Twenty new curriculum software products for schools

In development for three years, the product was built from the ground up, based on the Common Core standards—but it retains Lexia’s research-based, proven methodology. Students work independently, at their own pace, through animated activities. If a student struggles with a task, he or she is presented with a scaffolded approach to the skill. If the student continues to struggle, he or she receives skill-specific, direct instruction in the software, and if necessary, explicit, teacher-led instruction using Lexia’s scripted lesson materials. This personalized approach to skill development enables at-risk students to close the gap more quickly, while on-level or advanced students can continue to progress with limited support from their teacher, the company says.

As students work in the program, Lexia’s proprietary “Assessment Without Testing” technology gathers norm-referenced performance data—without stopping the flow of instruction to administer a test—and adjusts each student’s learning path accordingly. Teachers and administrators receive real-time reports on individual student progress toward mastery of the Common Core standards, as well as student-specific action plans to provide intervention and improve performance on year-end assessments.

Lexia Reading Core5 will be available online and on the iPad this month. Existing Lexia Reading customers will be transitioned to the new product automatically at their current subscription rate.

McGraw-Hill Education presented its latest digital solutions that address two key trends in K-12 education: the Common Core State Standards and the rise of personalized teaching and learning through the use of technology.

The company demonstrated two of its latest reading programs, released earlier this year: McGraw-Hill Reading Wonders, which it calls the first K-6 core reading program built from the ground up to address the Common Core standards; and SRA FLEX Literacy, an adaptive online literacy intervention program for grades 3-8.

Mimio discussed its new MimioScience product, a collection of interactive lessons that are among the first to address the Next Generation Science Standards. The product features 75 interactive whiteboard units that provide more than 225 high-quality lessons for students in grades 3-8. These lessons cover the areas of physical science, Earth and space science, engineering, life science, and science processes.

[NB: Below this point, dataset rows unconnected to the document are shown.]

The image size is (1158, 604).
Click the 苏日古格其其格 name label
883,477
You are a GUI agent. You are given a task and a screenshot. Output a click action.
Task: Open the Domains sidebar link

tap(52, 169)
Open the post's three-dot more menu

Moving away from presenting science content as a list of facts to be memorized, the MimioScience curriculum is organized into a set of practices to be performed. Every grade-appropriate activity, tested for effectiveness by students and teachers alike, ties a particular scientific concept or principle to a science practice, Mimio says. In this way, MimioScience supports the goal of the Next Generation Science Standards, which is to identify what students can do, not just how many facts they can recount. Each lesson works on Mimio interactive whiteboards and those developed by other vendors.

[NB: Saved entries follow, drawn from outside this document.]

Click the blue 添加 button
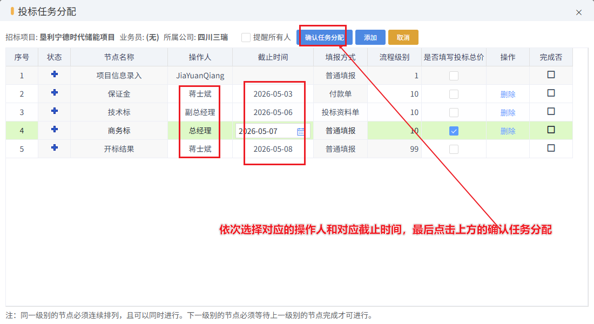The height and width of the screenshot is (324, 594). 370,37
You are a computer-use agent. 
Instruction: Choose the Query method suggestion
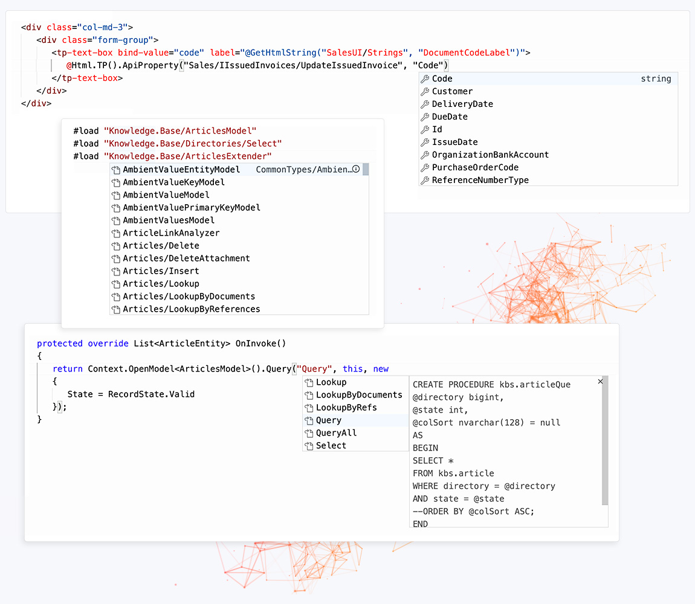pyautogui.click(x=329, y=420)
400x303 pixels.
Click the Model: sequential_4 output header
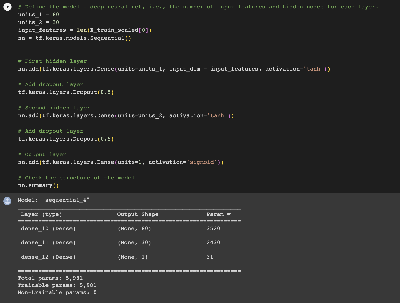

In June, the company released 26 physical science units (about 80 lessons) and 18 science processes units (about 54 lessons). This winter, Mimio will release seven engineering and technology units and 18 earth and space units (about 54 lessons). Twelve life science units (about 36 lessons) will be available for downloading in April. The price of the MimioScience interactive lessons is $1,299 per school, per year.

Promethean launched CoolStreet, a free, multi-device educational app for teaching economics. The app allows teachers to take advantage of mobile devices, ActivBoards, ActivTables, and laptops to complete a simulation that reinforces basic economic principles through practical application, Promethean says.